TERRITORIO

La Somalia, pur presentando una cospicua fascia costiera, possiede pochi porti naturali. A nord del golfo di Aden si estende una pianura rivierasca, mentre la parte settentrionale del paese è dominata da una serie di catene montuose che presentano in media elevazioni comprese tra i 915 e i 2.135 metri. Un aspro altopiano, che dai 500 m si abbassa fino ai 183 m nell’estremo sud, occupa la sezione meridionale interna, mentre un’ampia pianura costiera, con molte dune sabbiose, si affaccia sull’oceano Indiano. L’altopiano meridionale è attraversato dai due maggiori corsi d’acqua del paese: lo Uebi Scebeli, che scorre nella zona centrale, e il Giuba nella zona più meridionale.

-CLIMA

Il clima della Somalia è di tipo tropicale e subtropicale, con condizioni di aridità e di semiaridità. La temperatura media è di circa 28 °C, ma può presentare valori minimi che raggiungono gli 0 °C nelle zone montuose, e massimi di 47 °C lungo la costa. Lo spirare dei monsoni determina una stagione secca da settembre a dicembre, e una stagione piovosa da marzo a maggio. La media annua delle precipitazioni è di soli 280 mm.

-FLORA E FAUNA

La vegetazione è caratterizzata da vaste estensioni di savana, dove crescono soprattutto arbusti spinosi e alberi di acacia. Sui versanti dei rilievi sono presenti specie arboree dalle quali si ricavano resine aromatiche quali incenso e mirra. Nel sud del paese si trovano eucalipti, euforbie e alberi di mogano. La fauna è abbondante in tutto il paese e comprende, tra i mammiferi, l’elefante, la giraffa, il leopardo, il leone e la zebra, oltre a numerose specie di rettili velenosi; il coccodrillo popola i fiumi.

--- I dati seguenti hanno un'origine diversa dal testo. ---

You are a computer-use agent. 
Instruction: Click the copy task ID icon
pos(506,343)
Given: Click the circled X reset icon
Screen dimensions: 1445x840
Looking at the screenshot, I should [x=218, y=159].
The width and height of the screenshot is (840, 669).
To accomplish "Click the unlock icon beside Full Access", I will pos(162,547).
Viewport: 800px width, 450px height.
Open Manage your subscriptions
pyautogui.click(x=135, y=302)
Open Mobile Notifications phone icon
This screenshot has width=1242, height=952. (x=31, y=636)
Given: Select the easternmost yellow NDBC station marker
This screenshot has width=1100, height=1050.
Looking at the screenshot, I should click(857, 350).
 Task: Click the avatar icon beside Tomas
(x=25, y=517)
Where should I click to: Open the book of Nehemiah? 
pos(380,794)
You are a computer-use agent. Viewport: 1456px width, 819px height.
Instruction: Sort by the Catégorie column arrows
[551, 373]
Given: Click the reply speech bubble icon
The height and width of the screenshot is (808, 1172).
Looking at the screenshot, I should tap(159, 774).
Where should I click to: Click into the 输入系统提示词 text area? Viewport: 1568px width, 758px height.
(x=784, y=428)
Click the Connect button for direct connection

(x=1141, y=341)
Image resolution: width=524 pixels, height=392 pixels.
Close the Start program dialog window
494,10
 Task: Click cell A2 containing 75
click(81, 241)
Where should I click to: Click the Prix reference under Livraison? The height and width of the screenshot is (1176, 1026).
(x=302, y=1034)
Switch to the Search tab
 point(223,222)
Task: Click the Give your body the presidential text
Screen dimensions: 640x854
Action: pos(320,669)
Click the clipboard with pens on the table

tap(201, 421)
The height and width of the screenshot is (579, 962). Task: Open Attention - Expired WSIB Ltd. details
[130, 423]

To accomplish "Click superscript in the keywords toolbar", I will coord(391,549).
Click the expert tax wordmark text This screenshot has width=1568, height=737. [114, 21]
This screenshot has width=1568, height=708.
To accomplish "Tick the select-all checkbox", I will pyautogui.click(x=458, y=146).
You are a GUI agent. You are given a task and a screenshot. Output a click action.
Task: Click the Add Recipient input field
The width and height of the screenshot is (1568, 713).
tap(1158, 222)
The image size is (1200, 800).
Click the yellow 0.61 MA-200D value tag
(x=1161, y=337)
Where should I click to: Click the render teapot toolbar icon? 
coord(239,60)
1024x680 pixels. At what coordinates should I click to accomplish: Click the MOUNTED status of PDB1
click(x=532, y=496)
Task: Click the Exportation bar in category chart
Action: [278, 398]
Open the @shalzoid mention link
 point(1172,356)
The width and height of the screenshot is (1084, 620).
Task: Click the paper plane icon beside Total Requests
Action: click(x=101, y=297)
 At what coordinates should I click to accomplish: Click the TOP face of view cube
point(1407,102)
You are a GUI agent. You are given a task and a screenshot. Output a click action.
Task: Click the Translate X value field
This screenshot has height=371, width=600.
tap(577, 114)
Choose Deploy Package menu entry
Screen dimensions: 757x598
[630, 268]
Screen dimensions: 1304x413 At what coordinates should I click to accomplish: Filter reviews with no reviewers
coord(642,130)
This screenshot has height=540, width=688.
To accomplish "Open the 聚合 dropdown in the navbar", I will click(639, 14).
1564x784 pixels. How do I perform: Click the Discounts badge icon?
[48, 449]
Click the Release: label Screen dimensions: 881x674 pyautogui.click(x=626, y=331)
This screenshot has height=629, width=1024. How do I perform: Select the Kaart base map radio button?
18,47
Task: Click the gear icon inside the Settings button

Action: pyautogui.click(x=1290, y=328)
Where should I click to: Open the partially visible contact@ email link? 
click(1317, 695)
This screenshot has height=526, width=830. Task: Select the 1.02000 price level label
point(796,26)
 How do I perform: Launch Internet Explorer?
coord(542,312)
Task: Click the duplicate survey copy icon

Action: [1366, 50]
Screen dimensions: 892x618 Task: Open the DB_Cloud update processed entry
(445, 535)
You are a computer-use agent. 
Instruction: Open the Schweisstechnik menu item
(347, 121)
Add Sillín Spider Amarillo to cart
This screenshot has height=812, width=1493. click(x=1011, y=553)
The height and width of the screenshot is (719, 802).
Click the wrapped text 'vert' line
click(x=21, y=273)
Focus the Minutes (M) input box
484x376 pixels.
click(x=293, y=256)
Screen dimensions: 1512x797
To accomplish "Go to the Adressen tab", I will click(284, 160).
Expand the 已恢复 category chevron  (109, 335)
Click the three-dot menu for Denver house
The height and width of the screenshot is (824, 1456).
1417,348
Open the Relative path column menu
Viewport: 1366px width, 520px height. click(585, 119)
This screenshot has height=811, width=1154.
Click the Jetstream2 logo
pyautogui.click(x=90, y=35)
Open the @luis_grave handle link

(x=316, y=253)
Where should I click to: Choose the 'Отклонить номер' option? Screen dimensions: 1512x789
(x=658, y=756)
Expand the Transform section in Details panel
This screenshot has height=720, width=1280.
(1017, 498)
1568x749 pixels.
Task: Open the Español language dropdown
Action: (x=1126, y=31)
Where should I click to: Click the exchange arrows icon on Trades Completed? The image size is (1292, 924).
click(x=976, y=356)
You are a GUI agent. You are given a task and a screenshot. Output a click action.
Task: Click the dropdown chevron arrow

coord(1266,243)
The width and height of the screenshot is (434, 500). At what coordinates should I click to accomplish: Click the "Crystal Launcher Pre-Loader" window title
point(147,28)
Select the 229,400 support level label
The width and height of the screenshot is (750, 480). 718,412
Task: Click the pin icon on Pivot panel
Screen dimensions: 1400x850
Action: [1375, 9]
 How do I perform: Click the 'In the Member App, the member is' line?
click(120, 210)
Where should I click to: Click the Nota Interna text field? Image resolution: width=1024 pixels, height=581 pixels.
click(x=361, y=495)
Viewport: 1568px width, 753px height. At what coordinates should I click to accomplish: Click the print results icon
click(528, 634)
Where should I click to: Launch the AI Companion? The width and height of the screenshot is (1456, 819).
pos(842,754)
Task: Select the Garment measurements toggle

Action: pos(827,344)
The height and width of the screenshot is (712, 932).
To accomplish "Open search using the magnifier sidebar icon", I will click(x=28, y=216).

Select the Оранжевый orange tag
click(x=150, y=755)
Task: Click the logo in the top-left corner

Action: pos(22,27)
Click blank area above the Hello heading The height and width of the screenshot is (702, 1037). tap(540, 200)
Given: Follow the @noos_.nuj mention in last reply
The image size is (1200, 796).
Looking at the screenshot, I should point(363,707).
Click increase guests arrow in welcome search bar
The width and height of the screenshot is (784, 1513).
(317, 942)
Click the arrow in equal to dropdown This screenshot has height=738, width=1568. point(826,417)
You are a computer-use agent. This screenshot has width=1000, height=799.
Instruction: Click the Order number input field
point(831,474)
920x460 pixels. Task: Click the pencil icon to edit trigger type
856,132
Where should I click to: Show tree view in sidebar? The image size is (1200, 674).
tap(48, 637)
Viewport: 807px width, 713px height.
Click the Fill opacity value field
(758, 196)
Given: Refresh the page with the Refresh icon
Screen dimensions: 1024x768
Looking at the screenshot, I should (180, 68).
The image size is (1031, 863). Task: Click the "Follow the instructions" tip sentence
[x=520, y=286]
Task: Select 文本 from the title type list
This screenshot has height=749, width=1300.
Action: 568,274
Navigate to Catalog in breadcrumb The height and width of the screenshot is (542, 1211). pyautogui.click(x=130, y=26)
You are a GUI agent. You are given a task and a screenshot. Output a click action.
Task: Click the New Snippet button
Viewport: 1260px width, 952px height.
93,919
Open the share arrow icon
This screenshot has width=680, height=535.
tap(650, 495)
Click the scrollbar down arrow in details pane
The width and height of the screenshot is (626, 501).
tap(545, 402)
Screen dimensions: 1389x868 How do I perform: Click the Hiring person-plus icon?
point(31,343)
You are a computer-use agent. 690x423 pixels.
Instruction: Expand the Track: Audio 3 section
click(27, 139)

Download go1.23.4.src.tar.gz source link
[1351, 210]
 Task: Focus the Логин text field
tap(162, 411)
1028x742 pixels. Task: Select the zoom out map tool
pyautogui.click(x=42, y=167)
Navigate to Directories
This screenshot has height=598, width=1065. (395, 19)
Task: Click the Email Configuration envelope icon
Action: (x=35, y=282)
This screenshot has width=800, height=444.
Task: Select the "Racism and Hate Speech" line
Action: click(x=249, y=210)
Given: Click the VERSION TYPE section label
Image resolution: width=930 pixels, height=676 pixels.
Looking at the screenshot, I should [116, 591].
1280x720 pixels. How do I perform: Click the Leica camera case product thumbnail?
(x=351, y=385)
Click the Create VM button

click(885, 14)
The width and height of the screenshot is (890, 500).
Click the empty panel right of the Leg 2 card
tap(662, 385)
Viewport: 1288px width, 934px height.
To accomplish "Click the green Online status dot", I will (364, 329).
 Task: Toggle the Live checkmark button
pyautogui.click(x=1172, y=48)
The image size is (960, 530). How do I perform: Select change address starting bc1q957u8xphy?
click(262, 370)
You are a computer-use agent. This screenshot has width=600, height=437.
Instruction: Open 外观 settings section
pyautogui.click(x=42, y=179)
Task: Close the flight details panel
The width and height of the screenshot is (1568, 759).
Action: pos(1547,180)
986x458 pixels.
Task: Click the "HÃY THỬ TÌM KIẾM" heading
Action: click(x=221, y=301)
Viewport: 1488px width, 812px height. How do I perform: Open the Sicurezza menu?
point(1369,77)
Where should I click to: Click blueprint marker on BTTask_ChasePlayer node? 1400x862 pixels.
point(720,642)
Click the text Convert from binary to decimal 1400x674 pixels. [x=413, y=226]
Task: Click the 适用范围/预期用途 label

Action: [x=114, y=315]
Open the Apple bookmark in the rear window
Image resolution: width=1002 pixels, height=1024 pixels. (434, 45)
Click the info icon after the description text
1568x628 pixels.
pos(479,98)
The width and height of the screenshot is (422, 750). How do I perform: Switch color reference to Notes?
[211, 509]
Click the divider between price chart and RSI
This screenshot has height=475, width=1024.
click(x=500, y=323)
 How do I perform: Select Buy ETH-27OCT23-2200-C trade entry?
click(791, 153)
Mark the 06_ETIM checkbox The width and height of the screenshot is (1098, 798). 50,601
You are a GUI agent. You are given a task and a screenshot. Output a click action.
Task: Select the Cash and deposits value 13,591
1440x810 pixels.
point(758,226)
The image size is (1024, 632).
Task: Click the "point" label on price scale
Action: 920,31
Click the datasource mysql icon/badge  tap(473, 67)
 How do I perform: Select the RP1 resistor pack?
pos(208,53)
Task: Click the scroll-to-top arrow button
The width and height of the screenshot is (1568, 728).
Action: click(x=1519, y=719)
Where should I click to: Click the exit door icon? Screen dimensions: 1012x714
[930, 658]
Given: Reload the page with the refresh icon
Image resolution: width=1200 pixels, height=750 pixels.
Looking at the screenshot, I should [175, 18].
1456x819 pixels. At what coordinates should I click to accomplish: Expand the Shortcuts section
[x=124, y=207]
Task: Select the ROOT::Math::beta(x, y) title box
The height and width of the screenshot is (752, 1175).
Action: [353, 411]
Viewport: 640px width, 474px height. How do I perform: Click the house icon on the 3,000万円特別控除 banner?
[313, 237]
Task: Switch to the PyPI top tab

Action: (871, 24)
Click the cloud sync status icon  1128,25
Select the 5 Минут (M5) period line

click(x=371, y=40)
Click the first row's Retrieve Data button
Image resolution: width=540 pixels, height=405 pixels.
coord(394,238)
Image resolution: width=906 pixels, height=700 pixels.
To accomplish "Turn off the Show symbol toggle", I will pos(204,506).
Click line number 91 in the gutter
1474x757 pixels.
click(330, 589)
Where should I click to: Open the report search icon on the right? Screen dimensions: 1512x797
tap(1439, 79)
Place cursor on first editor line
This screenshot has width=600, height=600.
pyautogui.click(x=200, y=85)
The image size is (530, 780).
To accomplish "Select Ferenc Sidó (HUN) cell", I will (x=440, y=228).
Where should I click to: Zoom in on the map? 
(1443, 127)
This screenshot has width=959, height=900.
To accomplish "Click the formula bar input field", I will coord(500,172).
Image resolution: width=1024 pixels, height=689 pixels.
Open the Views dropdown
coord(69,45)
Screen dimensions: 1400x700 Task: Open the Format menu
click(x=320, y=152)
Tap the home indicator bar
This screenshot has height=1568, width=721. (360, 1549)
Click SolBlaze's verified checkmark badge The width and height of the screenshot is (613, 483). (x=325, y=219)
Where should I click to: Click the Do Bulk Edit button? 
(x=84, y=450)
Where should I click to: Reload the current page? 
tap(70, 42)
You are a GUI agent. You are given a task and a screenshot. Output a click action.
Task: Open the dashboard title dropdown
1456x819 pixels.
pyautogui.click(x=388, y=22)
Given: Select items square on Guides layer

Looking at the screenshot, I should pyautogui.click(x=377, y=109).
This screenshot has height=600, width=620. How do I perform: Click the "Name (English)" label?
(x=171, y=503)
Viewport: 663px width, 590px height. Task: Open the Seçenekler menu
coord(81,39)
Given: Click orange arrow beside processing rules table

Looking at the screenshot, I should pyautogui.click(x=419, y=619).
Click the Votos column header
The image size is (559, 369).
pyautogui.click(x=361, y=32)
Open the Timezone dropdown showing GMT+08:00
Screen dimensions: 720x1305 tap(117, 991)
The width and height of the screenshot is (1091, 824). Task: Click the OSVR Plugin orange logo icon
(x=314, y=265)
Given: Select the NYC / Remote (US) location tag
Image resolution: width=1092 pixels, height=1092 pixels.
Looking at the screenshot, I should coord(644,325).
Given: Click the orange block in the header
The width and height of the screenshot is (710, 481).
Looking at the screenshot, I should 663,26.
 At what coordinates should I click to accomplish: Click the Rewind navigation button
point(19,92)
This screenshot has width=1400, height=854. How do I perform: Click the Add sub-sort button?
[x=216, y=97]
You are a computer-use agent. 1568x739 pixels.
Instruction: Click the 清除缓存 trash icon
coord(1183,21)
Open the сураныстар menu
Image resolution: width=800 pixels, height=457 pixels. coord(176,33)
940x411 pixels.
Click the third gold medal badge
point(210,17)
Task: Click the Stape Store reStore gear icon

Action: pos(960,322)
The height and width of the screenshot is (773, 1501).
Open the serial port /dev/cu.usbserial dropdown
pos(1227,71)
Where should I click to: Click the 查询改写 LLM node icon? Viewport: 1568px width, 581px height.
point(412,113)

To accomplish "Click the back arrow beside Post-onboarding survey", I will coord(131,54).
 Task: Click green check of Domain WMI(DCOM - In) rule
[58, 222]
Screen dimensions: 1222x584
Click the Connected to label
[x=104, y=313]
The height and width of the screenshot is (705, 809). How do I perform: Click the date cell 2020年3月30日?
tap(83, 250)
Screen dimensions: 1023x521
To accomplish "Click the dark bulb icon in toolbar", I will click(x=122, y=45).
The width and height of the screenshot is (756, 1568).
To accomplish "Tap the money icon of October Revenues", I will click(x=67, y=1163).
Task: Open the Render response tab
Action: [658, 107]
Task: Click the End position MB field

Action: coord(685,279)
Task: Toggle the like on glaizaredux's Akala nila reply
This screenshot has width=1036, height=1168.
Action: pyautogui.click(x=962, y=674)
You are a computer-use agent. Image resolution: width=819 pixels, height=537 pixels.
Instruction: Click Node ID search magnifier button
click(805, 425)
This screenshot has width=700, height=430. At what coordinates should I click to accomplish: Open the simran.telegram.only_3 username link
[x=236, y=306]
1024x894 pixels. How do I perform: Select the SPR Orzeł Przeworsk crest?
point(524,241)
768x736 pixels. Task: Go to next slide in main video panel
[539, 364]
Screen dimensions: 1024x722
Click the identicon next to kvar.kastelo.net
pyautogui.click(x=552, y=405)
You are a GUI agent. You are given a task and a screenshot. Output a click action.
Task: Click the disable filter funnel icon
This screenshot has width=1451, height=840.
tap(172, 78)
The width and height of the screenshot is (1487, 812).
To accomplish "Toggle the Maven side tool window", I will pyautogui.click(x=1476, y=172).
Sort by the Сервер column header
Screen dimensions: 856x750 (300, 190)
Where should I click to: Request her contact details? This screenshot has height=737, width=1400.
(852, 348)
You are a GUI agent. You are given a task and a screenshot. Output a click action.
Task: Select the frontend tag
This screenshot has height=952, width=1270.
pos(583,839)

-PROBLEMA E TUTELA DELL'AMBIENTE

La Somalia è in uno stato di disordine civile dal 1991, quando fu rovesciato il governo centrale. Da allora, le questioni ambientali riguardanti il paese sono state trascurate mentre le fazioni rivali combattevano per il controllo politico.
La Somalia è uno dei paesi più poveri e meno sviluppati al mondo, completamente dipendente da un’agricoltura di sussistenza. Soltanto l’1,7% (2003) del territorio del paese è coltivabile e lo 0,3% (2003) è irrigato. L’eccessivo sfruttamento dei pascoli, la deforestazione e i ricorrenti, lunghi periodi di siccità sono stati causa di desertificazione.
Soltanto il 29% (2004) della popolazione somala usufruisce di sorgenti d’acqua sicure.
Prima della guerra civile nel paese soltanto lo 0,74% (2007) del territorio della Somalia era ufficialmente protetto; l’unica riserva naturale riconosciuta è quella di Alifuuto. Anche quando vi era una relativa stabilità politica, le aree protette accusavano problemi di bracconaggio, di sfruttamento illegale del legname e di sovrapascolo. Il paese è abitato da 64 specie animali minacciate di estinzione.
La Somalia ha ratificato un accordo internazionale a tutela delle specie in via d’estinzione e la Convenzione sul diritto del mare. Il paese ha firmato anche accordi che limitano gli esperimenti sulle armi nucleari e l’inquinamento marino.

POPOLAZIONE


Un nomade somalo

Nel 2008 il paese aveva una popolazione di 9.379.907 abitanti, con una densità media di 15 abitanti per km².
La maggioranza della popolazione è costituita da somali, un popolo appartenente all’etnia cuscita con una rigida struttura sociale suddivisa in clan (detti rer), accomunati tuttavia dalla lingua, dalla religione e dalla tradizione culturale. Nella zona meridionale del paese vive una piccola minoranza di lingua bantu; altri gruppi minoritari sono costituiti da arabi, indiani, italiani e pakistani. La popolazione è composta perlopiù da pastori, nomadi o seminomadi.

-LINGUA E RELIGIONE

Le lingue ufficiali sono il somalo e l’arabo, ma vengono parlati anche l’inglese e l’italiano. La religione più diffusa è l’islam di tradizione sunnita.

-ISTRUZIONE E CULTURA

Fino all’epoca del conflitto civile, scoppiato agli inizi degli anni Novanta, l’istruzione era gratuita e obbligatoria dai 6 ai 14 anni d’età. In seguito a una campagna governativa contro l’analfabetismo, il tasso di alfabetizzazione della popolazione adulta, nel 1995, raggiunse il 24,1%. Il sistema scolastico è in seguito entrato in crisi e la maggior parte degli istituti è stata chiusa, compresa l’Università nazionale somala di Mogadiscio (1954).

ECONOMIA


Venditrice di pomodori di strada

 A partire dai primi anni Novanta l’economia della Somalia è stata sconvolta dalla guerra civile; in precedenza si basava essenzialmente sull’allevamento del bestiame e sull’agricoltura, di una certa rilevanza solo nel sud del paese, ed erano stati avviati dei piani governativi di sviluppo, sostenuti da incentivi e prestiti stranieri, indirizzati a diversificare e a modernizzare l’economia. Nel 1990 il prodotto nazionale lordo fu di 959.248.770 $ USA, pari a circa 290 dollari pro capite.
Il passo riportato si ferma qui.